La gravité de l’assassinat de Mehdi, l’assise croissante du narcotrafic à Marseille et le désarroi d’une famille frappée deux fois en quatre ans appelaient à une forme plus humble de retenue de la part de ceux qui contestent depuis longtemps le diagnostic sécuritaire : ils prétendent désormais incarner la solution...

Vos commentaires

50 commentaires

  1. La gauche ne se mobilise qu’en fonction du profil de la victime. Ici ça coche toutes les cases donc ses caciques viennent se montrer, surtout qu’il y a des élections qui approchent. Etant donné leurs positions antérieures (légalisation du cannabis…) ils ne sont pas crédibles, c’est de la récupération. Dommage que des pointures de la droite ne se soient pas invités sur la photo même si les élus locaux étaient certainement là.

  2. Ces photos sont très révélatrices quant aux personnalités politiques affichant les mines de circonstance. Je ne peux même plus pleurer je suis passé au rire. Evidemment pour les esprits mal intentionnés je n,e parle pas de la famille ni des proches.

  3. il y a pas mal d annees les gauchistes avaient distribue un petard a chaque depute et maintenant ils ressemblent a des pucelles effarouchees quel cinema !!!

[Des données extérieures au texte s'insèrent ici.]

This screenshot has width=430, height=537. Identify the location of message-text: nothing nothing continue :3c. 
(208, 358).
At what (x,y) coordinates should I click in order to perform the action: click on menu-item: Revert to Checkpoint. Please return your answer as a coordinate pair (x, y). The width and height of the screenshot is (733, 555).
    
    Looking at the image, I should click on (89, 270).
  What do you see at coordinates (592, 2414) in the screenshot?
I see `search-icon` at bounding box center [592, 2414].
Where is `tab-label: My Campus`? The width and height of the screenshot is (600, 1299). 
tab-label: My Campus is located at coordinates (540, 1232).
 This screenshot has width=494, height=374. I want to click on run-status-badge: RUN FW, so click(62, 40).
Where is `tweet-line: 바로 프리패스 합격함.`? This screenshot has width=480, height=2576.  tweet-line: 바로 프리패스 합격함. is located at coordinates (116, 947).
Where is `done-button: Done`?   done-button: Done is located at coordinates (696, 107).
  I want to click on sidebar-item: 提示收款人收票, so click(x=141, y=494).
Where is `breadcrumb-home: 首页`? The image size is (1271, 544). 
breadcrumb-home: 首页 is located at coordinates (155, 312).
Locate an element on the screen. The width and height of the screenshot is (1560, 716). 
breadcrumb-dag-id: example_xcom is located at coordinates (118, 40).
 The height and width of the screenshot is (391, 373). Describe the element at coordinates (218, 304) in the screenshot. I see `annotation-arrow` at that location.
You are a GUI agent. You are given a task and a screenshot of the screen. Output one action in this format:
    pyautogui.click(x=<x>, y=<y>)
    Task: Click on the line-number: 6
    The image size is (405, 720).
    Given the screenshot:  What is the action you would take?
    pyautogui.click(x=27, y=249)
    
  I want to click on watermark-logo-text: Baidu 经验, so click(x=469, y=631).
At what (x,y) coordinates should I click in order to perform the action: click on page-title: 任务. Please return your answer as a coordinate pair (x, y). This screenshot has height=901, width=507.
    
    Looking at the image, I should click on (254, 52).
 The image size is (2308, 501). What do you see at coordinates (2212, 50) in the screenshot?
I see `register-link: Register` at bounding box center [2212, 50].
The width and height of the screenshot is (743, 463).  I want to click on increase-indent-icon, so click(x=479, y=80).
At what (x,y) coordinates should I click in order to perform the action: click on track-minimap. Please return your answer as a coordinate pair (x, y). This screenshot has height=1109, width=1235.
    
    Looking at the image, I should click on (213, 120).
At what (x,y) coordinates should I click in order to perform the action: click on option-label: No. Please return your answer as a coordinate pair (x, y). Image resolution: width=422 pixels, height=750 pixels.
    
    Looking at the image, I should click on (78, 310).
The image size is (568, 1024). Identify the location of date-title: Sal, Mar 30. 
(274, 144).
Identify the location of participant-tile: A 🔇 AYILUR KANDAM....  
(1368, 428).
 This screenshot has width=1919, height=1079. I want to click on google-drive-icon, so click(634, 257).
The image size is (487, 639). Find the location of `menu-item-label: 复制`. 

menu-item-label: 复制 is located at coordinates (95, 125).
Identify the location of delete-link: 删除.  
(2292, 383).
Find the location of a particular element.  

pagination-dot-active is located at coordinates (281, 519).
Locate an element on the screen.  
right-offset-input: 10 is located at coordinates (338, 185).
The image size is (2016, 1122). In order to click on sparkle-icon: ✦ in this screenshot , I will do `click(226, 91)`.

  4. GRENOBLE « Les Copains d’en bas : Comment vivre au quotidien à proximité d’un point de deal ? », une pièce de théâtre audacieuse soutenue par la municipalité et le Maire Éric Piolle (ECOLOGISTES). Hou hou Madame Tondelier ! La gauche pétard c’est qui ? Mais on va mettre les pieds dans le plat. Vous dites : « Pour Mehdi, pour Amine et pour toute sa famille, on était là et on le restera » Moi, je vous pose une petite question. Pour Thomas, pour Philippine, pour Elias, pour Lola, pour tous ceux qui sont tombés sous les couteaux des racailles, vous étiez où ? Il n’y a pas de coïncidence inexplicables. Vous nous obligez à croire que vos mobilisations se font en fonction du prénom des victimes.